▶ [What the exercise asks]: Return the lines of the listing below exactly as they appear, beginning at the one with "[Aller à la page d'accueil] (576, 46)" and stopping after the one with "[Visit our YouTube page]"; do not include pictures.

▶ [Excerpted records]:
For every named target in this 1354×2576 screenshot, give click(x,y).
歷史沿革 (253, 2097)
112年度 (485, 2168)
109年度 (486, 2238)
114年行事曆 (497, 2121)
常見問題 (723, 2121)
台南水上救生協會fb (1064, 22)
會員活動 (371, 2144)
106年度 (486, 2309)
--
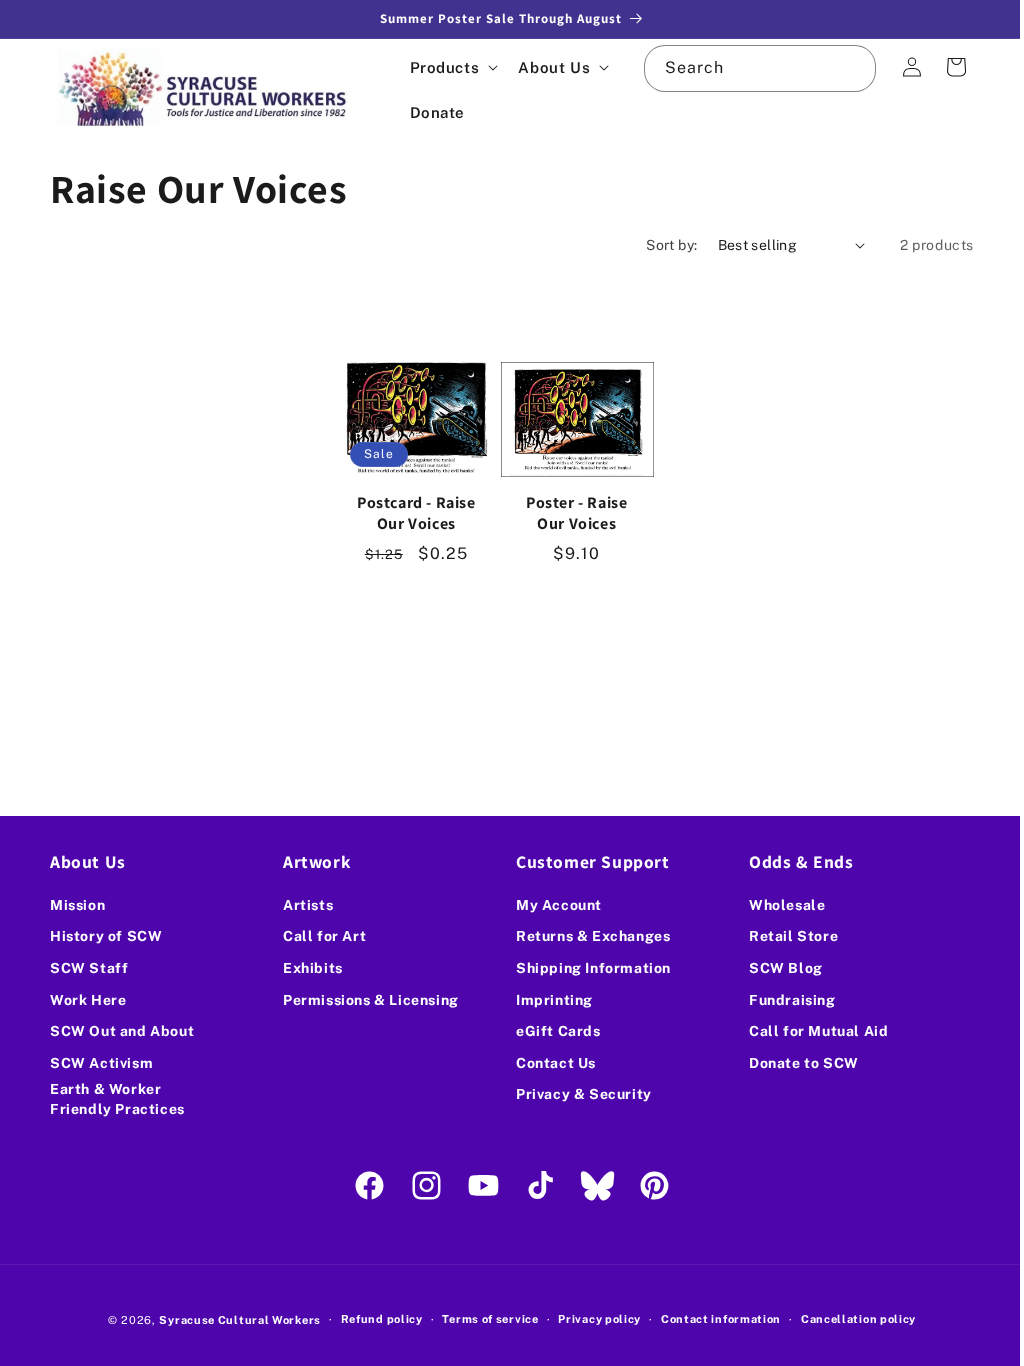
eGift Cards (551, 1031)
---
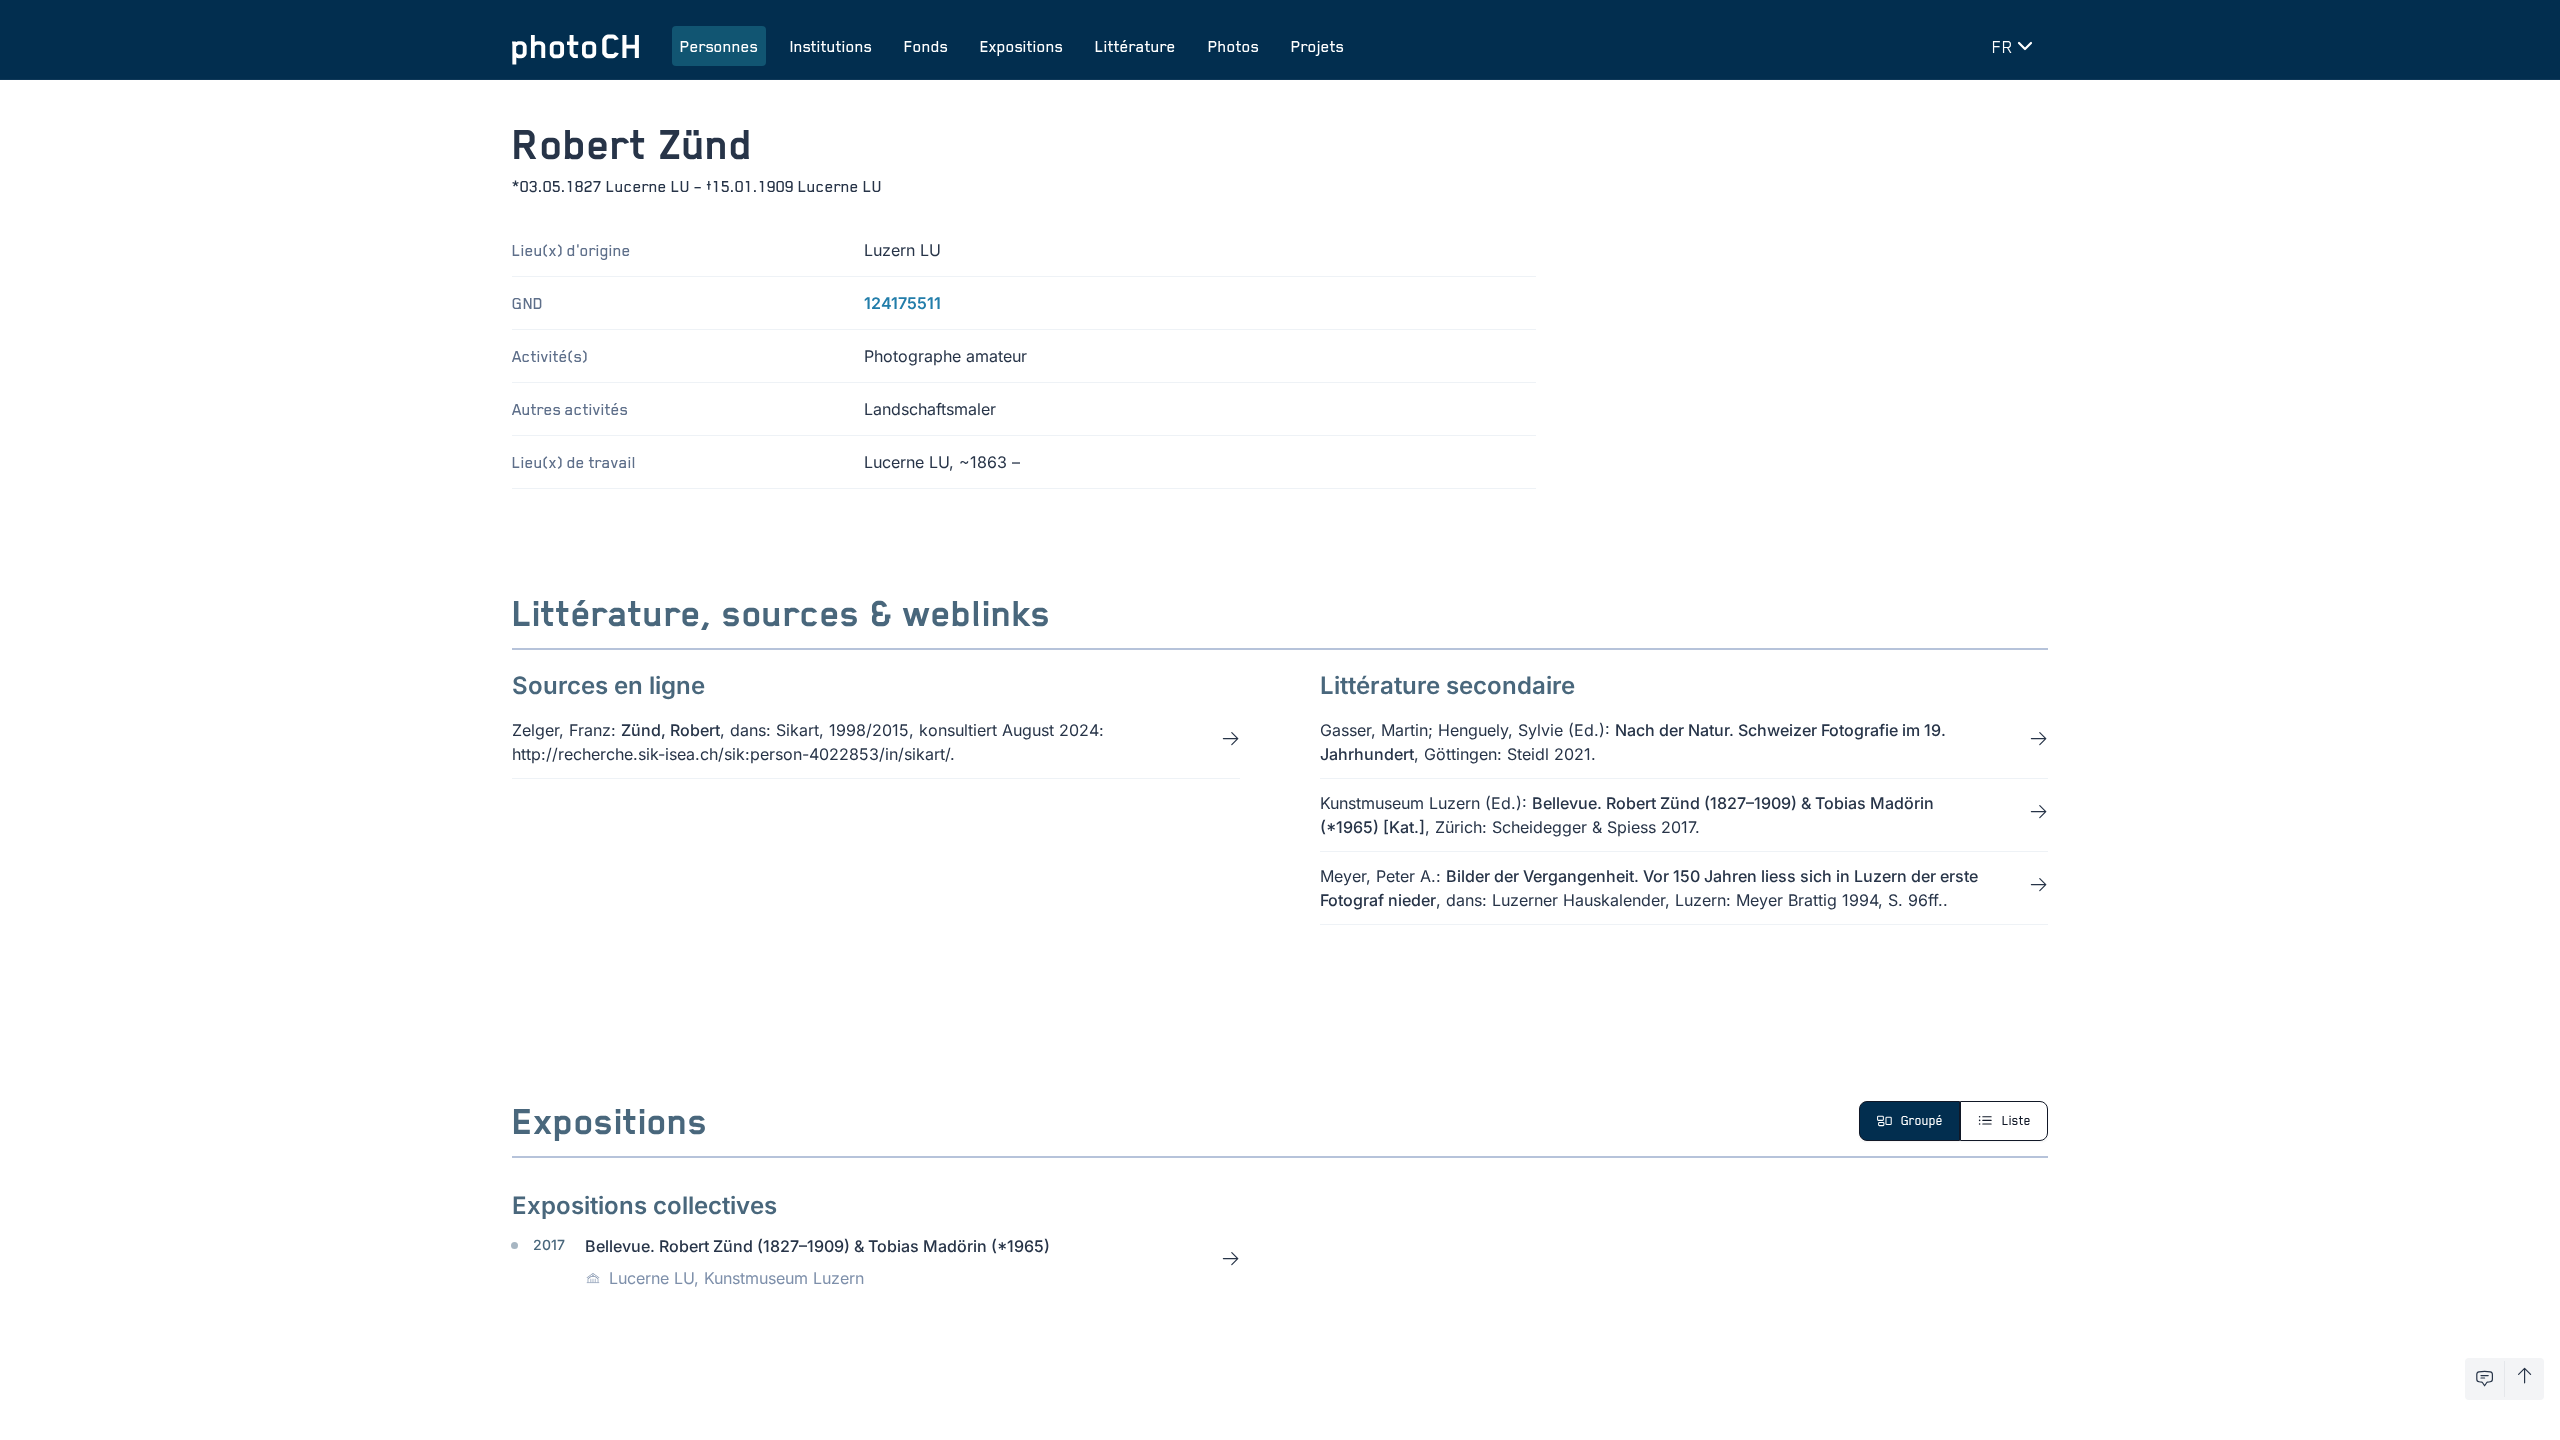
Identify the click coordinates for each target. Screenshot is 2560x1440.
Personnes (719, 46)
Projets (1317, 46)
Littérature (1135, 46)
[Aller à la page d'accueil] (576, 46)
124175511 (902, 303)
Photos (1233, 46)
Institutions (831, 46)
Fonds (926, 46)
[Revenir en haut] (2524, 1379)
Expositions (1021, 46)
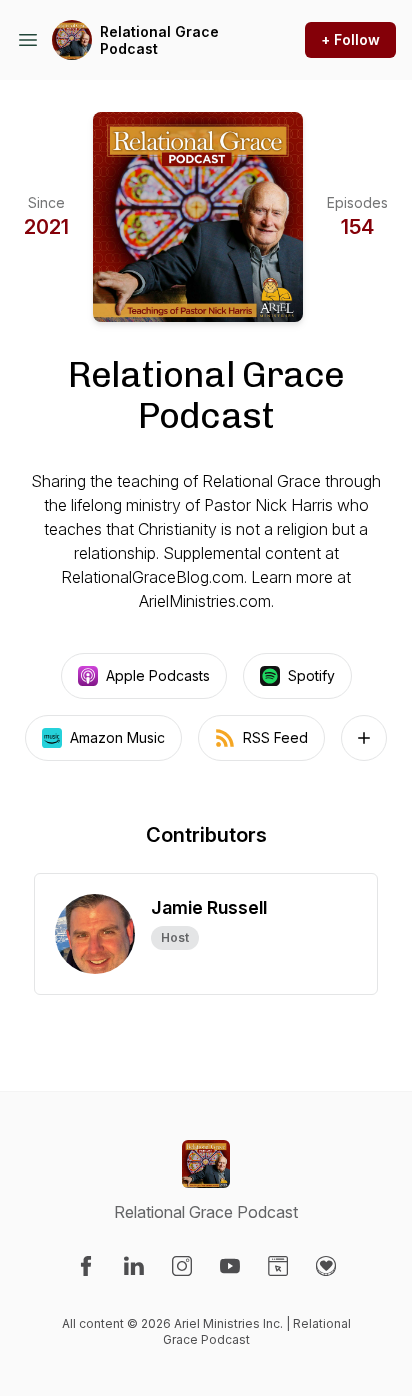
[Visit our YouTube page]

▶ [Problem solution]:
[Aller à la page d'accueil] (576, 46)
124175511 (902, 303)
Photos (1233, 46)
Institutions (831, 46)
Fonds (926, 46)
[Revenir en haut] (2524, 1379)
Expositions (1021, 46)
[Visit our YouTube page]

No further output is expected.